The name comes from Le Rossignol, the house where Rolls-Royce’s designers and engineers gathered at Henry Royce’s winter estate on the French Riviera. It means, simply, the nightingale.
The starting point was a set of Rolls-Royce experimental cars from the 1920s: low-slung, aluminium-bodied speed machines built to push the brand to its limits. Project Nightingale draws the same silhouette forward a century: a long bonnet, a shallow windscreen, a compact cabin set deep within the body, and a rear that tapers dramatically toward the tail. At 5.76 metres long, it is roughly the same length as a Rolls-Royce Phantom, but devoted entirely to two people.
The aesthetic discipline here is striking. Inspired by the clean, unbroken lines of late Art Deco design, the bodywork reads almost like a single carved form. The grille, nearly a metre wide, appearing to be cut from solid stainless steel, anchors the front, while a continuous line runs from the front wings all the way to the tail, echoing the hull line of a sailing yacht.
The wheels, at 24 inches, the largest ever fitted to a Rolls-Royce, are designed to look like they’re already in motion when the car is standing still. The boot opens sideways like a grand piano lid. Every detail, including the door handles, hides its mechanism completely.
Project Nightingale is fully electric, and the powertrain shapes the entire character of the car. During early test drives, Rolls-Royce designers described the sensation of driving open-top as similar to being on a sailing yacht: wind noise all but gone, no engine sound, just the world around you. Birdsong, apparently, was clearly audible.
That detail led directly to the interior. Designers studied recordings of nightingales, analysed the sound-wave patterns, and translated them into a lighting installation inside the cabin: 10,500 individual points of light, in three sizes, wrapping around the driver and passenger in what Rolls-Royce calls the Starlight Breeze suite. It is less dashboard, more atmosphere.
The interior is genuinely unlike anything currently in production. The seats sit deep within the body, framed by a sculptural form called the Horseshoe that rises behind the occupants. The leather detailing references saddlery. The controls are reduced to five rotary dials, each finished with the kind of precision you’d expect from a fine watch. On opening the door, the armrest slides back automatically to reveal the main controller: a jewelled stainless-steel piece that wouldn’t look out of place in a jeweller’s window.

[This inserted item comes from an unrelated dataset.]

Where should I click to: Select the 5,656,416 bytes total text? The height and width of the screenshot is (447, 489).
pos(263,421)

There is a hidden shelf behind the seats for hand luggage, machined aluminium cupholders, and a concealed compartment for personal items. For a car conceived for long, unhurried journeys, the thoughtfulness is in the details.

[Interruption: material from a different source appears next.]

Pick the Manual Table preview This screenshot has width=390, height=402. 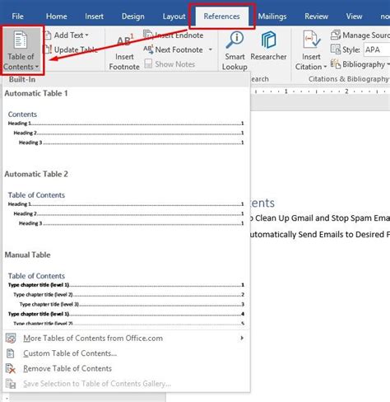click(126, 287)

The example shown at launch wears a pale blue exterior called Côte d’Azur Blue, which carries subtle red flakes that emerge in changing light. Inside, soft pastel blues, warm whites, and touches of Peony Pink reference the colours of the Riviera, with dark wood veneer drawing the eye upward to the open sky.
Access is by invitation only, offered to clients the brand describes as having a deep affinity for Rolls-Royce design. Those already selected are part of a multi-year programme of private gatherings and events as the car is developed, experiencing its creative and technical journey before taking delivery.
Each of the 100 cars will be individually tailored to its owner, with a bespoke colour and material palette that will not appear on any other Rolls-Royce model. Deliveries begin in 2028, with global testing starting this summer.